# Hasselblad Magazine A24



## santino (Jan 31, 2005)

I've got a question, would a normal 120 roll work in a A24 magazine?


----------



## ksmattfish (Jan 31, 2005)

I would guess no, but I don't know for sure.


----------



## santino (Jan 31, 2005)

I dunno if the counter wouldn't cause problems. cause one thing is for sure, the roll would fit in 
but on the other hand, why are there A12 magazines if you simply could use a A24 magazines for both, 120 and 220 rolls.


----------



## Hertz van Rental (Jan 31, 2005)

It'll go through fine but it will come off the spool like when you wind off normally. Just remember to shoot only twelve - you will be left with 12 'blanks' but you can shoot them off pretty quick.


----------



## santino (Jan 31, 2005)

thanks, I knew I could count on you guys


----------



## ksmattfish (Jan 31, 2005)

santino said:
			
		

> I dunno if the counter wouldn't cause problems. cause one thing is for sure, the roll would fit in
> but on the other hand, why are there A12 magazines if you simply could use a A24 magazines for both, 120 and 220 rolls.



The thickness of 120 and 220 are different.  Depending on the design of the camera, this might affect focus.


----------



## santino (Jan 31, 2005)

Ilorfd says:


> FP4 Plus rollfilm is coated on 0.110mm/4-mil clear acetate base with an anti-halation backing which clears during development.
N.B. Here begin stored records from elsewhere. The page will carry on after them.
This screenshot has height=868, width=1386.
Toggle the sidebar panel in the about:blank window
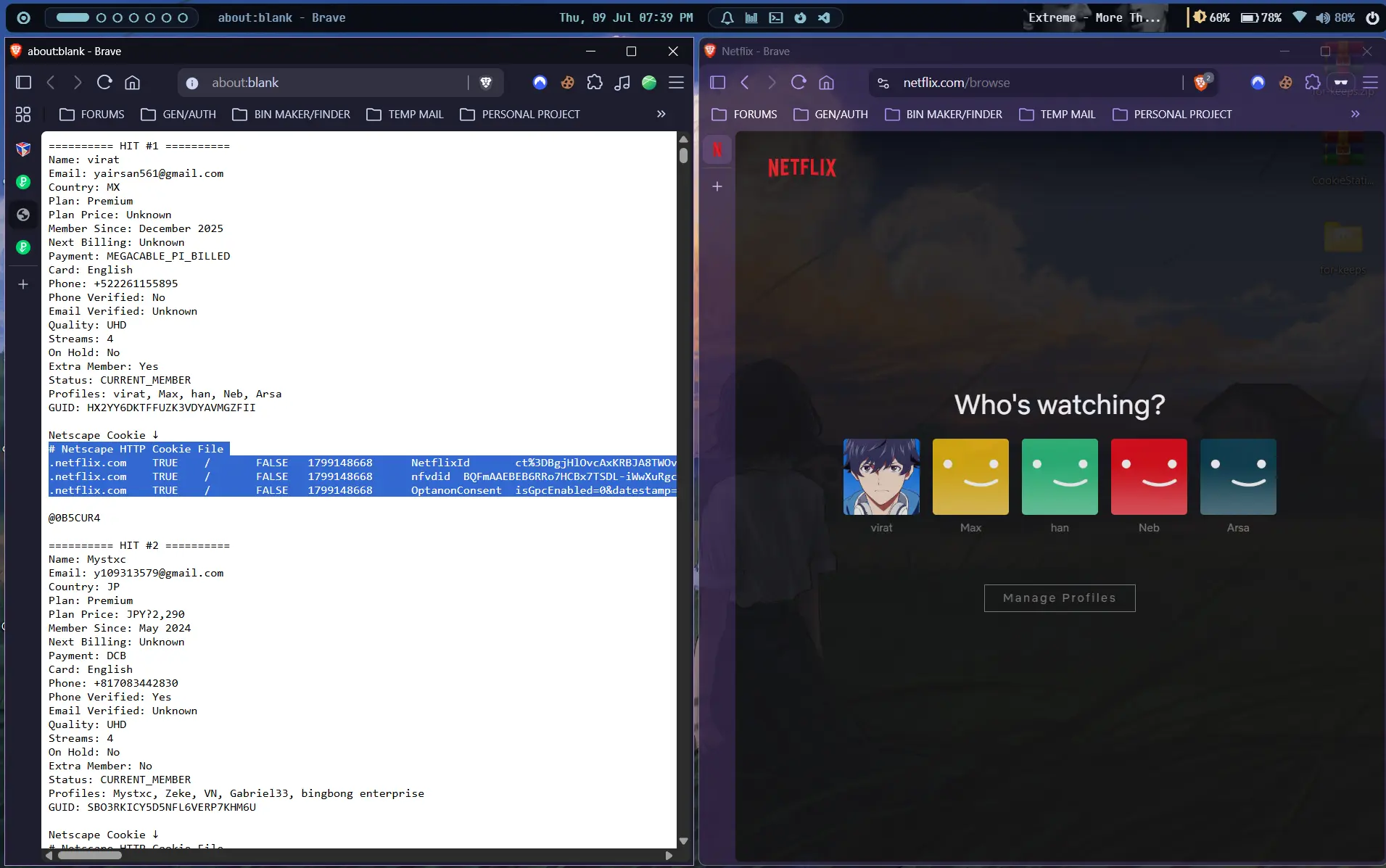pyautogui.click(x=23, y=83)
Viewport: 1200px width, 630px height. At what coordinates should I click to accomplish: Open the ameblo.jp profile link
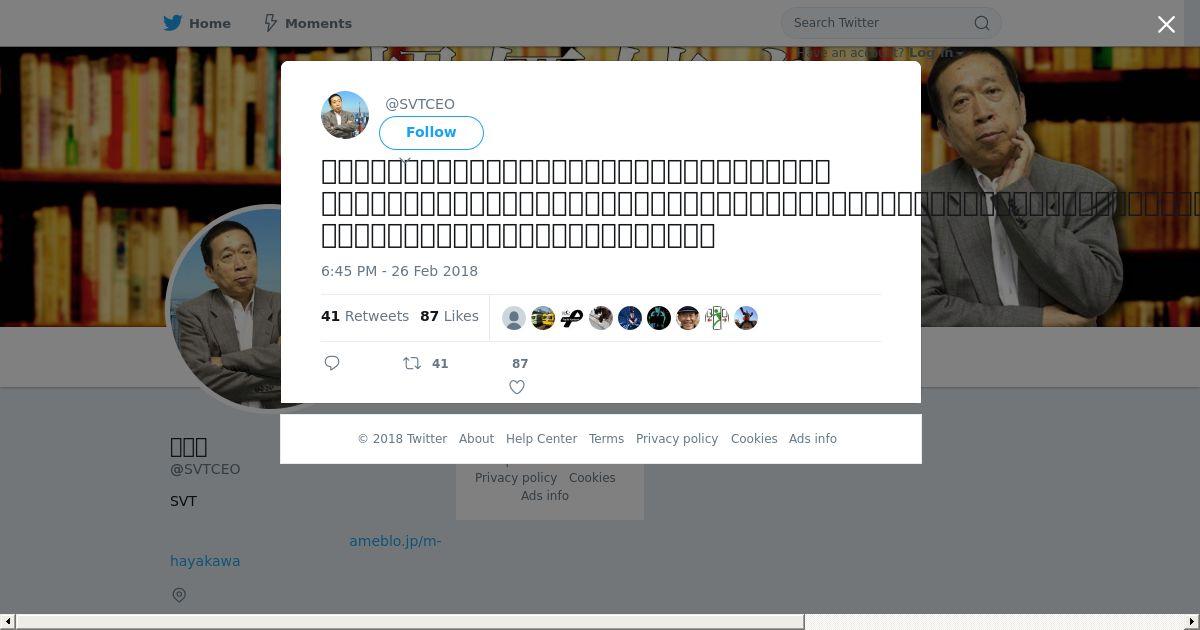(395, 541)
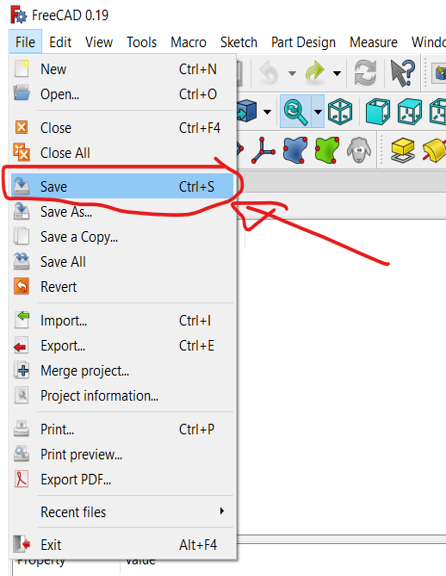
Task: Click the blue sub-shape binder icon
Action: 295,150
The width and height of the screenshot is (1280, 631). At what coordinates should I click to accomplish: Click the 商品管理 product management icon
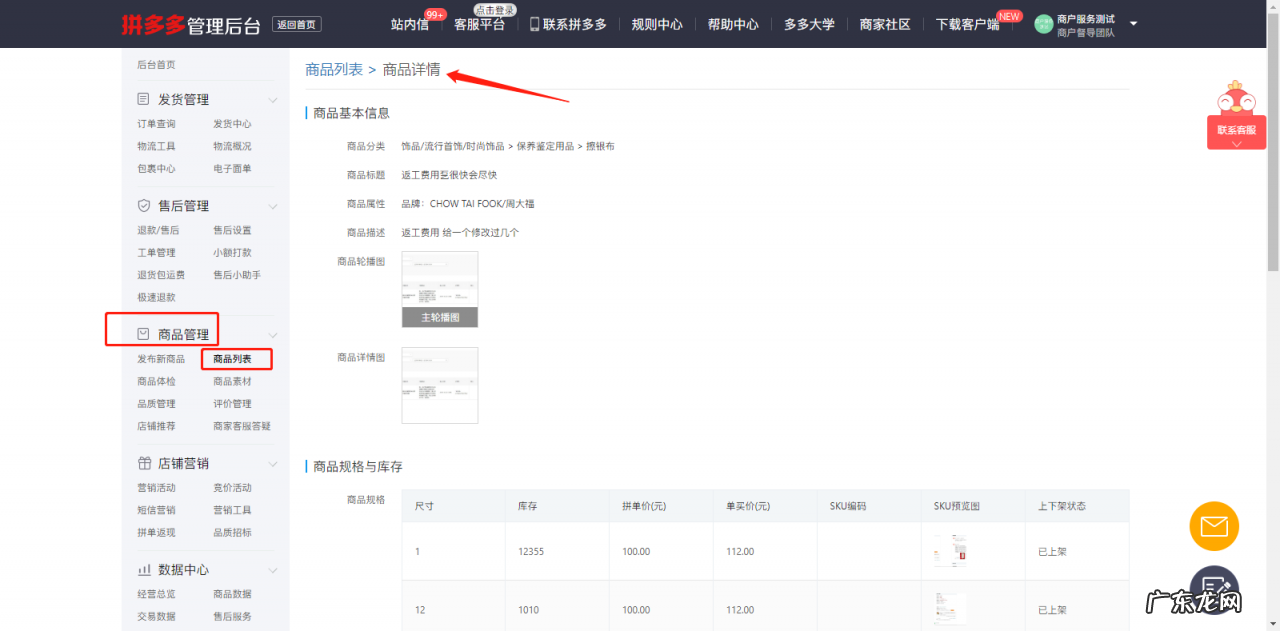(145, 334)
It is available in 120 and 220 lengths and is edge numbered 1 to 19 (120) and 1 to 40 (220). Sensitivity



does that mean that fp4 has the same thickness? (I mean 120 and 220 rolls?) :scratch:


----------



## ksmattfish (Jan 31, 2005)

120 has a paper back and 220 doesn't.  I'd just do some test shots with the lens wide open and see if it's still in focus.  The way the Hasselblad loads it might not be an issue.  I was thinking more about cameras with a pressure plate.


----------



## Mitica100 (Feb 1, 2005)

I have shot 220 in an old non-A 12 exposure back with the peeping hole covered and it worked fine. Sure there is the issue of film/paper thickness but my pics came out pretty sharp and in focus. I have never shot a 120 through a 24 back though. I'm pretty sure it works well if you know how to use the whole 24 exposures.

There are many 12 exposure backs on E-bay for dirt cheap nowadays. The older style (non A) are even cheaper and they work great.


----------